Work instruction → Report every line in the records below that holds the word "Aidilfitri".

※ ※ ※

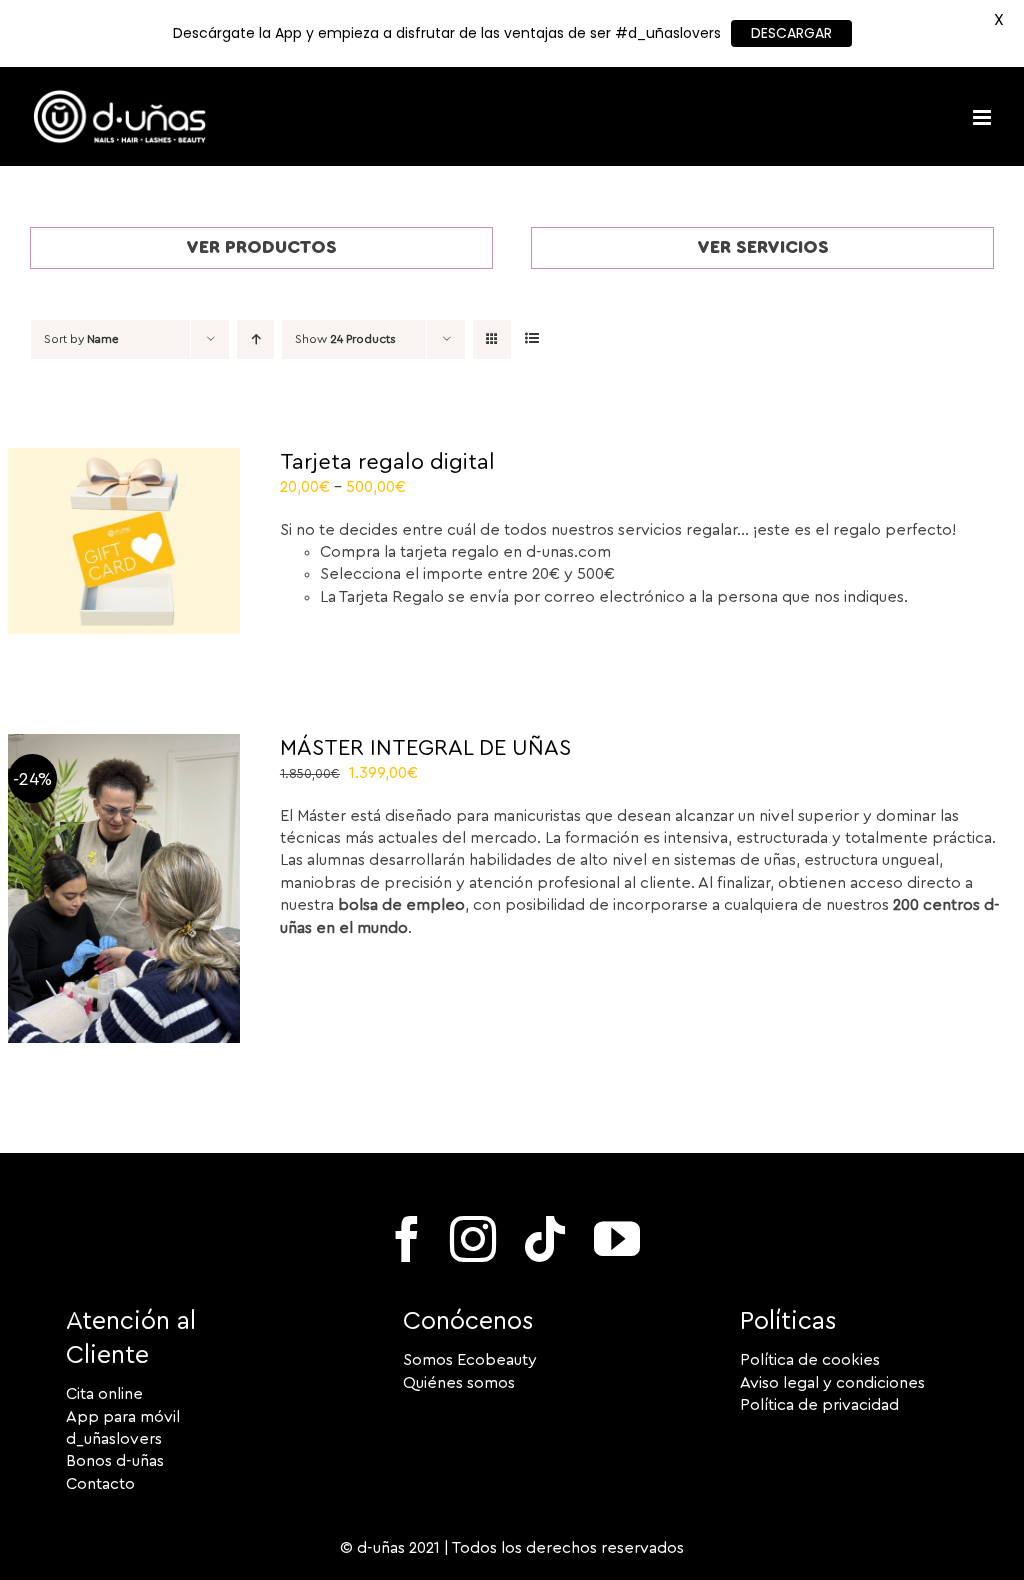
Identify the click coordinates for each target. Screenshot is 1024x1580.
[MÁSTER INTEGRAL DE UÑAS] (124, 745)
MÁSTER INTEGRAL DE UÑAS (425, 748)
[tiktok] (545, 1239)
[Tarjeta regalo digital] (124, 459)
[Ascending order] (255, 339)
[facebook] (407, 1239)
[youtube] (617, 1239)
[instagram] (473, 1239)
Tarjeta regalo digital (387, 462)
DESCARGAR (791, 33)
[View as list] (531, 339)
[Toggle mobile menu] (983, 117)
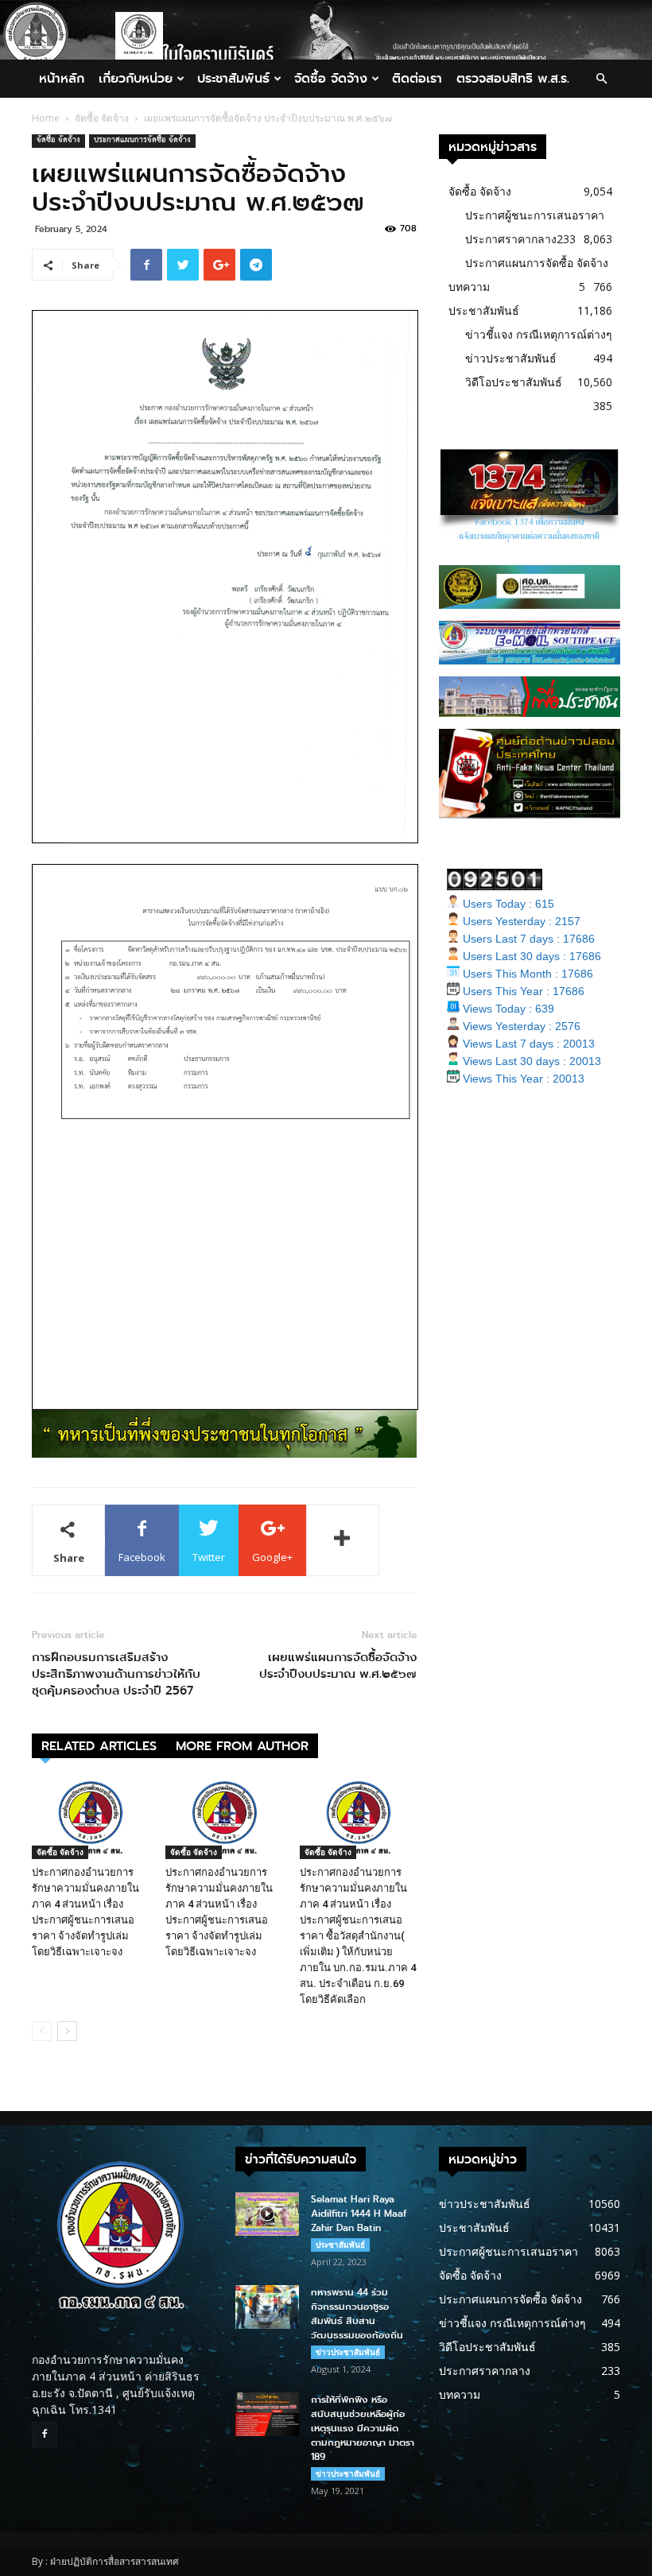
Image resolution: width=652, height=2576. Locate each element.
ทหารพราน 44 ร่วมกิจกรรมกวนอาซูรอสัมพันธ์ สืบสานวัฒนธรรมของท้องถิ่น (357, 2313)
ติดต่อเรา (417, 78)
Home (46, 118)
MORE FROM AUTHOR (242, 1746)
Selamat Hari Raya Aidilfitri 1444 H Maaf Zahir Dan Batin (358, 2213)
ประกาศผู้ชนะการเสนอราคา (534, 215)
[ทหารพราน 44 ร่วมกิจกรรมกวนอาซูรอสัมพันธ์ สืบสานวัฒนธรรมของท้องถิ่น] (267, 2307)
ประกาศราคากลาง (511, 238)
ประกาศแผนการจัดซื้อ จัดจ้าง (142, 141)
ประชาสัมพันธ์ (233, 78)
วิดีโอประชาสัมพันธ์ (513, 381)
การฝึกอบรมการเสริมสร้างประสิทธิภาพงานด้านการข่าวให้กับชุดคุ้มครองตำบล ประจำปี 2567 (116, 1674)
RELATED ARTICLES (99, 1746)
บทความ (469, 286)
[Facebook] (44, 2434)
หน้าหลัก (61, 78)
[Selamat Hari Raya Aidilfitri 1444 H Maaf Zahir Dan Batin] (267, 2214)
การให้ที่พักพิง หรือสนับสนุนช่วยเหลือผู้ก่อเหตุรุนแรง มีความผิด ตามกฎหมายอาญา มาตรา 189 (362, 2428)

※ ※ ※

Exercise result →
Selamat Hari Raya Aidilfitri 1444 H Maaf Zahir Dan Batin (358, 2213)
[Selamat Hari Raya Aidilfitri 1444 H Maaf Zahir Dan Batin] (267, 2214)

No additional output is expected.